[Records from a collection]

= = = = = = =

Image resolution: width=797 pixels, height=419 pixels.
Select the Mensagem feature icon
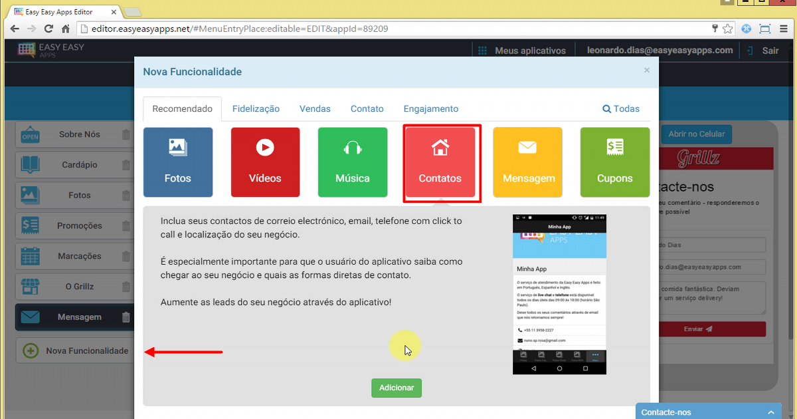[x=527, y=162]
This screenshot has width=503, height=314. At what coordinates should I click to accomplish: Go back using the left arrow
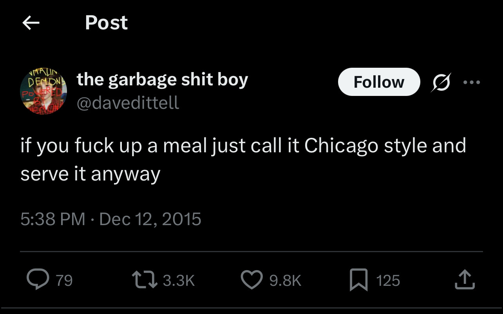pyautogui.click(x=31, y=23)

= = = = = = =

Work task:
There should be an exact restatement of the lines from the line with "Select the Mensagem feature icon" through the last line of the entries above, and no pictures in it.

Response area:
Select the Mensagem feature icon
[x=527, y=162]
This screenshot has width=503, height=314. At what coordinates should I click to accomplish: Go back using the left arrow
pyautogui.click(x=31, y=23)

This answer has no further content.